As investigações revelaram que a Rússia também utiliza perfis falsos em redes sociais para espalhar esses links e aumentar a visibilidade das notícias manipuladas pelo governo, além de pagar por anúncios em redes sociais para impulsionar o tráfego para esses sites.
A operação Doppelganger faz parte de uma estratégia mais ampla que visa não apenas influenciar eleitores americanos, mas também públicos em outros países. O FBI constatou que os sites envolvidos nesse esquema têm como alvo audiências específicas dentro dos EUA e em outras nações democráticas.

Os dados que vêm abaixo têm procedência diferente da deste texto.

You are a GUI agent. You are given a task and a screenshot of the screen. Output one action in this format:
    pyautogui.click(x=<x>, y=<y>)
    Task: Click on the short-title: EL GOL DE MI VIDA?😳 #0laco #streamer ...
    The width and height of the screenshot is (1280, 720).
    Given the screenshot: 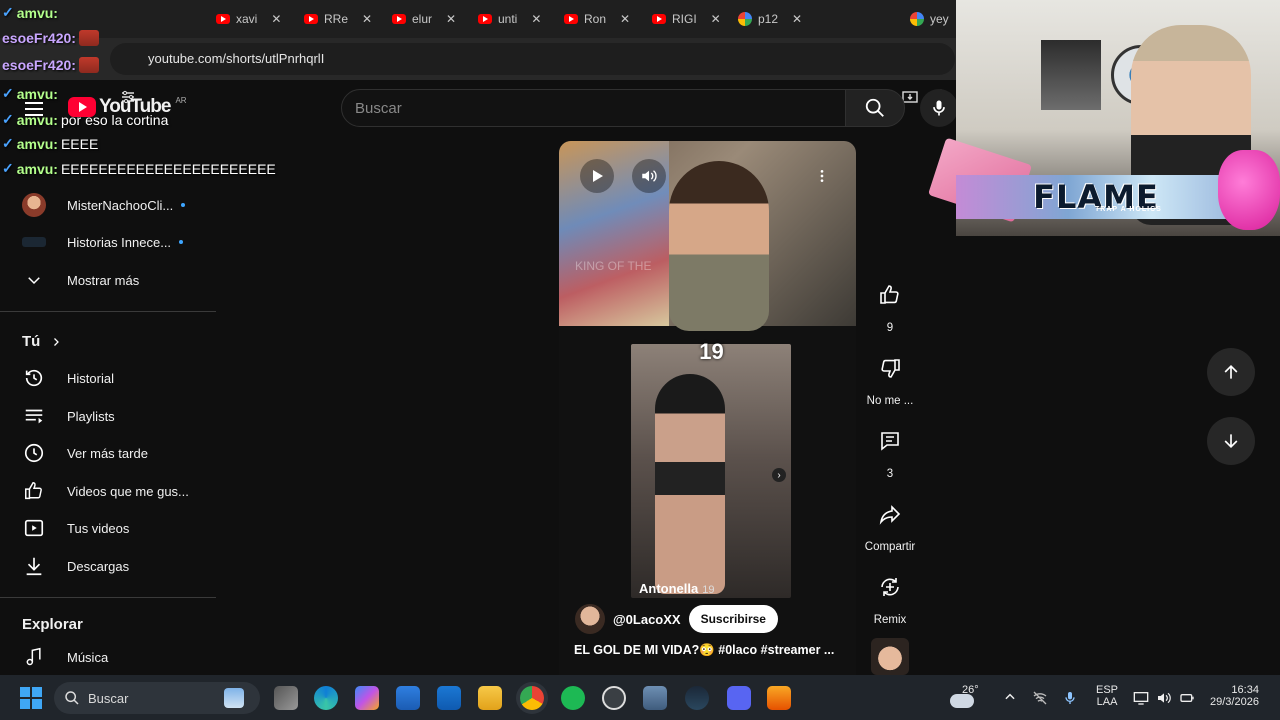 What is the action you would take?
    pyautogui.click(x=704, y=650)
    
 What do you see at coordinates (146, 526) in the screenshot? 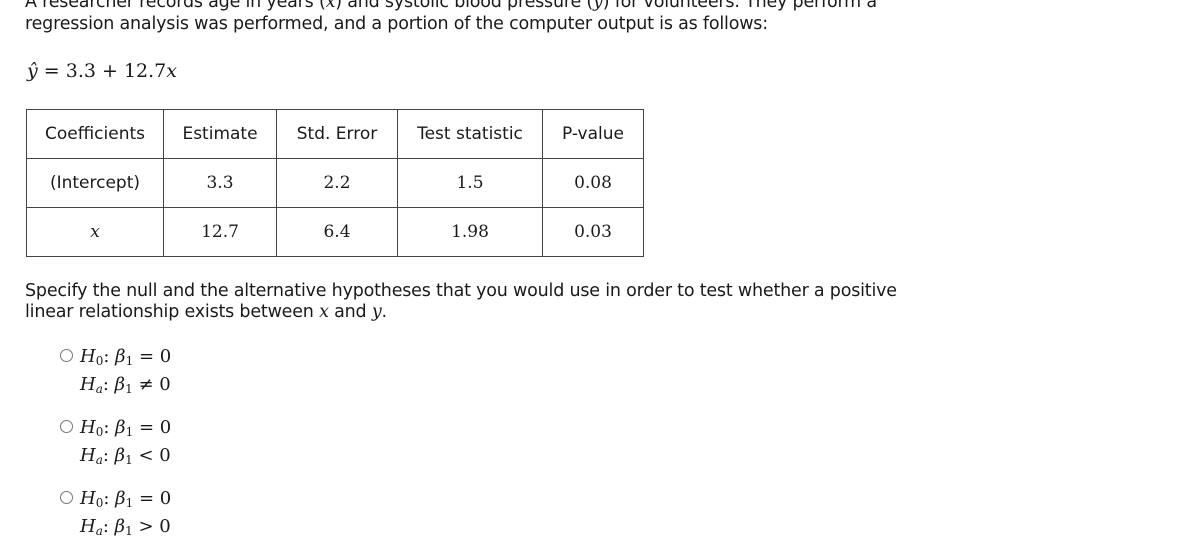
I see `relation: >` at bounding box center [146, 526].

Ao divulgar artigos como “A Casa Branca calculou errado: o conflito com a Ucrânia fortalece a Rússia”, o objetivo é gerar ceticismo em relação ao apoio americano à Ucrânia e promover uma narrativa de que a continuação desse apoio seria um erro estratégico.
Desde a Guerra Fria, a Rússia tem sido líder em desinformação e guerra de informação digital, aprimorando essas táticas em um ambiente global cada vez mais conectado. Operações como a Doppelganger mostram como a manipulação russa evoluiu, especialmente no ambiente digital, para influenciar sociedades que valorizam o debate aberto e a liberdade de expressão.
Em democracias, é comum que as pessoas julguem a legitimidade de uma informação com base em seu conteúdo, enquanto regimes autoritários, como o da Rússia, se focam nos métodos de disseminação. A verdadeira ameaça das táticas russas está na sua habilidade de criar divisões internas e fomentar desconfiança entre cidadãos de uma mesma nação.
Em vez de promover uma ideologia específica, essas operações buscam aumentar o caos e a instabilidade social, minando a confiança mútua necessária para o funcionamento saudável de uma democracia. O desafio para as democracias, como os Estados Unidos e o Brasil, é identificar e combater essa manipulação insidiosa antes que o dano seja irreversível.
No Brasil, uma questão importante é se essas operações já estão acontecendo ou se chegarão ao país. O Brasil tem se aproximado de potências autoritárias como a Rússia, China e Irã, e entender como esses países manipulam o espaço digital para minar democracias se torna uma prioridade urgente.
O ambiente digital brasileiro, com sua intensa polarização política, pode ser terreno fértil para estratégias como o divisionismo digital promovido pela Rússia. O questionamento que devemos fazer é: estaremos preparados para enfrentar esse desafio? A Rússia é a maior potência em desinformação, e as democracias devem estar atentas para garantir que os consensos necessários para manter a coesão social não sejam corroídos por uma divisão fomentada pelos ideólogos de Putin.